In a bold move signaling their growing economic autonomy, the military governments of Mali, Burkina Faso, and Niger have introduced a new 0.5 percent levy on imported goods from Nigeria and other member nations of the Economic Community of West African States (ECOWAS).
The decision, announced in a joint statement signed by the three governments, was reached last Friday and took immediate effect. The levy will apply to all goods imported from outside the three countries, with the sole exception of humanitarian aid.
According to the statement, the newly introduced levy will serve to finance the activities of the emerging three-state union, known as the Alliance of Sahel States (ASS). This move effectively ends decades of free trade within West Africa under the ECOWAS umbrella and underscores the deepening rift between the Sahel states and democratic powerhouses like Nigeria and Ghana to the south.

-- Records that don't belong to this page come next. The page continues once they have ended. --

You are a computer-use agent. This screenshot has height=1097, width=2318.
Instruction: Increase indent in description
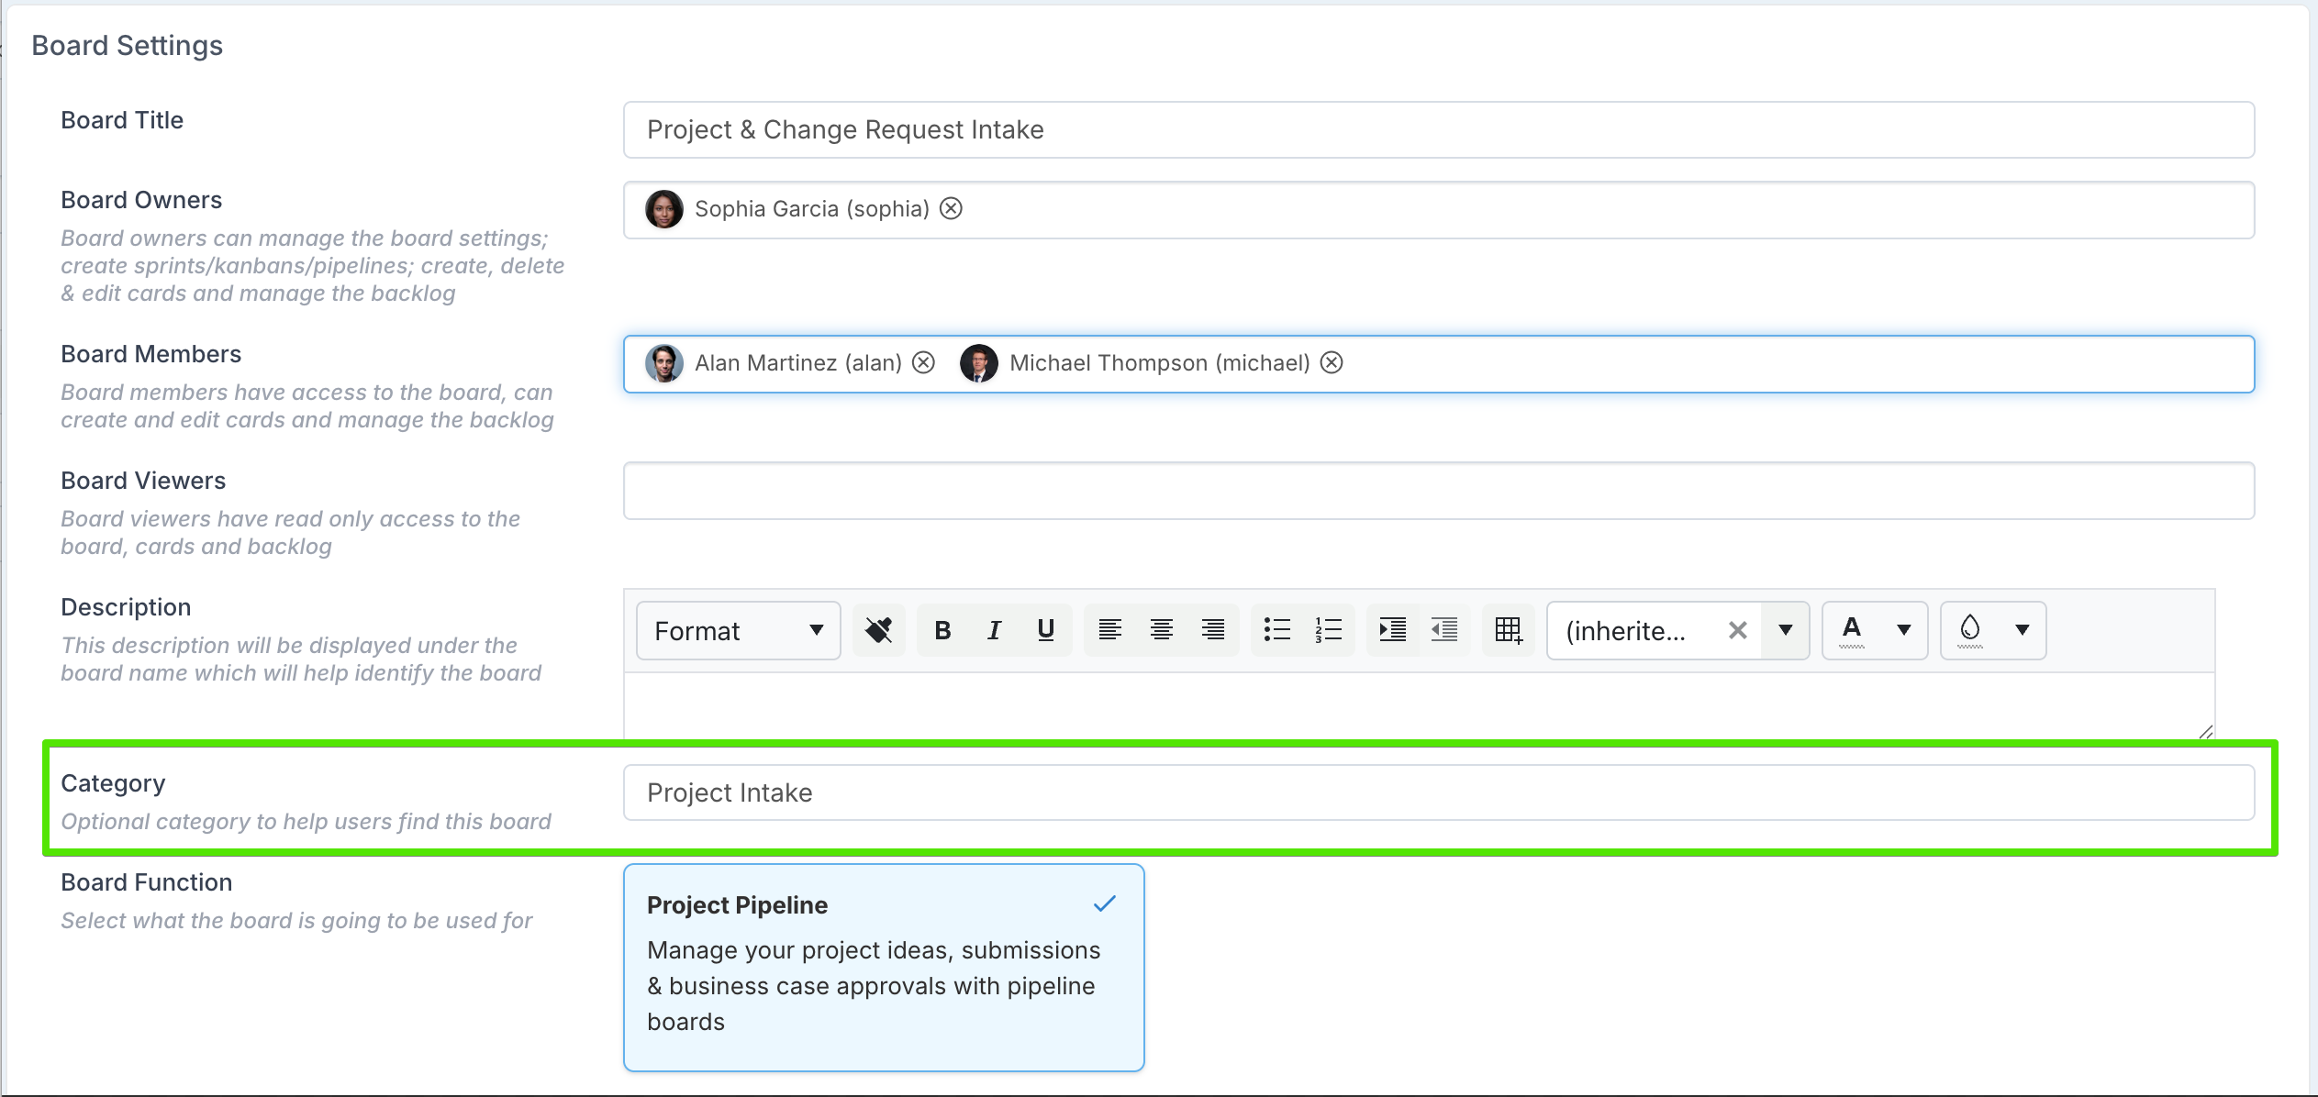click(x=1392, y=630)
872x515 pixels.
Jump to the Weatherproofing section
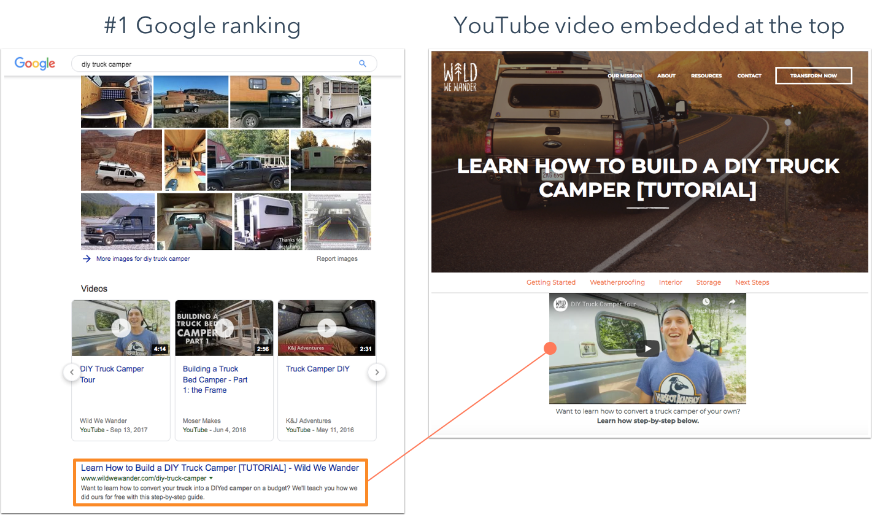(617, 282)
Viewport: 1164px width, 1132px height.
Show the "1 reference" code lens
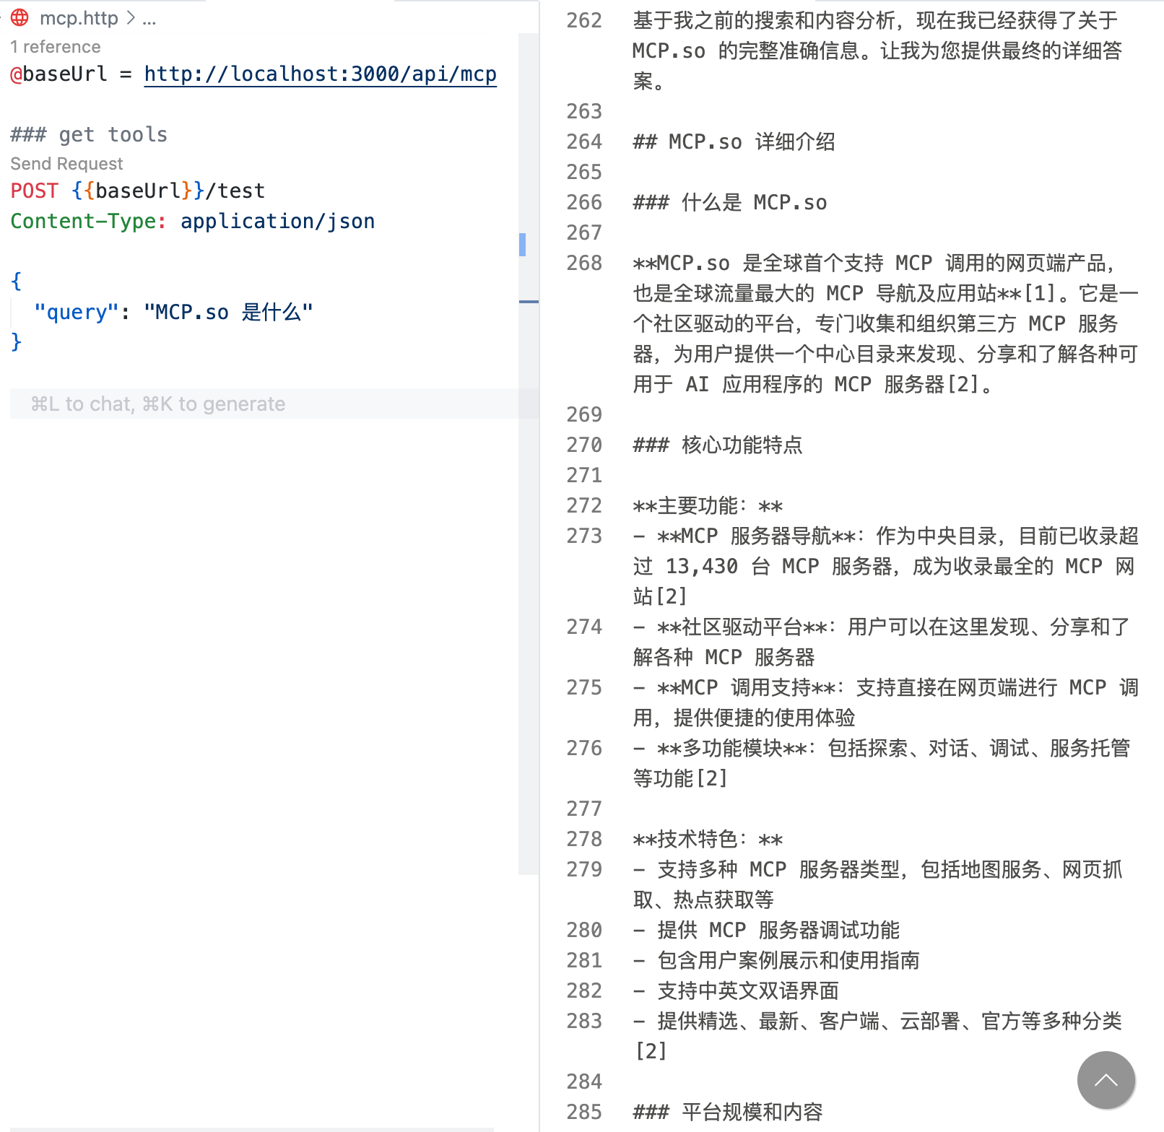tap(56, 47)
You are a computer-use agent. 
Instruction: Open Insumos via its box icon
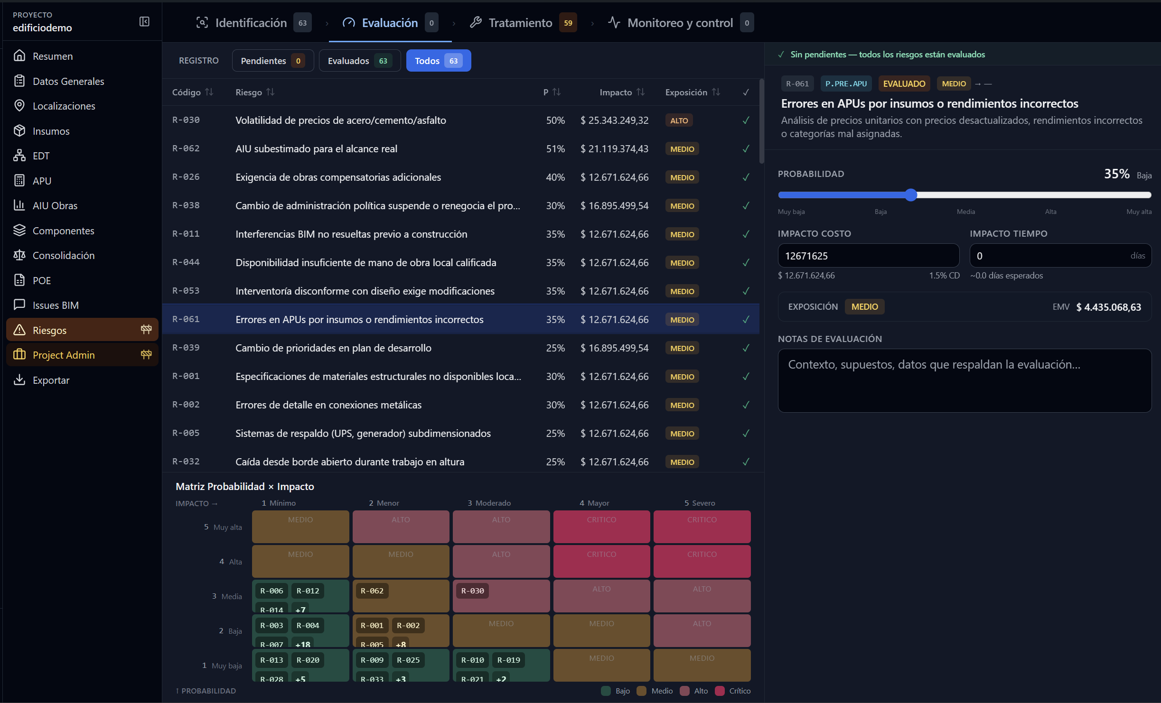click(x=19, y=131)
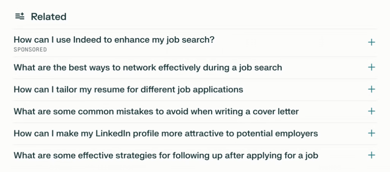Image resolution: width=390 pixels, height=172 pixels.
Task: Click the SPONSORED label under Indeed question
Action: click(x=30, y=50)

The Alliance of Sahel States initially formed as a security pact following the countries’ departure from ECOWAS last year. Each of the three states, led by military juntas that took power through coups in 2023, cited dissatisfaction with ECOWAS’s efforts to combat Islamist insurgencies and address security challenges as the reason for their exit.
Over time, the alliance has evolved into an aspiring economic union, with ambitious plans for deeper military and financial integration, including the introduction of biometric passports.
In response to their withdrawal, ECOWAS—led by Nigeria’s President Bola Tinubu—imposed economic, political, and financial sanctions, aiming to pressure the Sahel states to restore constitutional order. Despite these measures, the alliance has remained resilient against reintegration efforts.
Just last week, Ghanaian President John Mahama reported to President Tinubu in Abuja that diplomatic efforts to bring the three states back into the ECOWAS fold had so far proven unsuccessful.
As the Sahel alliance continues to solidify its stance, the new import levy underscores their commitment to establishing financial independence while drawing a clear line between their economic aspirations and the long-established regional order.